▶ [ABOUT THIS EXERCISE] Every line from the one that contains "How do I perform: Click the angel" to the end of the records must be restated word for word. No other line belongs in the answer.

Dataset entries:
□ □ □ □ □

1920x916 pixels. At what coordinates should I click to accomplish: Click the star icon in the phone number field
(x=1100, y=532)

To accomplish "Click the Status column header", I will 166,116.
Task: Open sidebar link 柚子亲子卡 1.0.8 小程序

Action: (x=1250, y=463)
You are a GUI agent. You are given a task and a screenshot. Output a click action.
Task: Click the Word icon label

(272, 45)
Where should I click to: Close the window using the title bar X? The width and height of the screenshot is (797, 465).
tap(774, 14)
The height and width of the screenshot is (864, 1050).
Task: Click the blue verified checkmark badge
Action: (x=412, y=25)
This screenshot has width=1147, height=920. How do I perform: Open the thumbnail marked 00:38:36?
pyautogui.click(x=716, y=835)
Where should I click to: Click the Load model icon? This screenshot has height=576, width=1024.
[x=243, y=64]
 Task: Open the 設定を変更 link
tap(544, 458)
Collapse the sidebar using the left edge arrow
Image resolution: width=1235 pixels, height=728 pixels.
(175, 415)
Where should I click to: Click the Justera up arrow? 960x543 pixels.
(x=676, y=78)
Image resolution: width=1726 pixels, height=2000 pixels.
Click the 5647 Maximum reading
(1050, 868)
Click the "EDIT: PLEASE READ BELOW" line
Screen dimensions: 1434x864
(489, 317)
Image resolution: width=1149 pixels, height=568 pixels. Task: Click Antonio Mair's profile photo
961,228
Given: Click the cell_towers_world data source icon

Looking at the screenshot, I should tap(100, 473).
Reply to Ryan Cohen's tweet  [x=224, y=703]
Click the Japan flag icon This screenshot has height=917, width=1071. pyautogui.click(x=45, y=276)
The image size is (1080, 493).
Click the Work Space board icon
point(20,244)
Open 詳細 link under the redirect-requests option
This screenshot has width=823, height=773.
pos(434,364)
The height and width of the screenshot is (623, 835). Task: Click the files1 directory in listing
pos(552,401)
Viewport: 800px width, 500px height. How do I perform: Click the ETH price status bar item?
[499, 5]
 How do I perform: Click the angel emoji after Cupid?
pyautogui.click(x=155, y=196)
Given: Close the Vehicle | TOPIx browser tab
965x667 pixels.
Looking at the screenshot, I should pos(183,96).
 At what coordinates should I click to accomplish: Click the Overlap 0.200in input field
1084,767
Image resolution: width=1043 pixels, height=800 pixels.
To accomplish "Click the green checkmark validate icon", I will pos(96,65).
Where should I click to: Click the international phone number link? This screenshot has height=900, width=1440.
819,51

□ □ □ □ □

▶ [YOUR SOLUTION]
 How do I perform: Click the angel emoji after Cupid?
pyautogui.click(x=155, y=196)
Given: Close the Vehicle | TOPIx browser tab
965x667 pixels.
Looking at the screenshot, I should pos(183,96).
 At what coordinates should I click to accomplish: Click the Overlap 0.200in input field
1084,767
Image resolution: width=1043 pixels, height=800 pixels.
To accomplish "Click the green checkmark validate icon", I will pos(96,65).
Where should I click to: Click the international phone number link? This screenshot has height=900, width=1440.
819,51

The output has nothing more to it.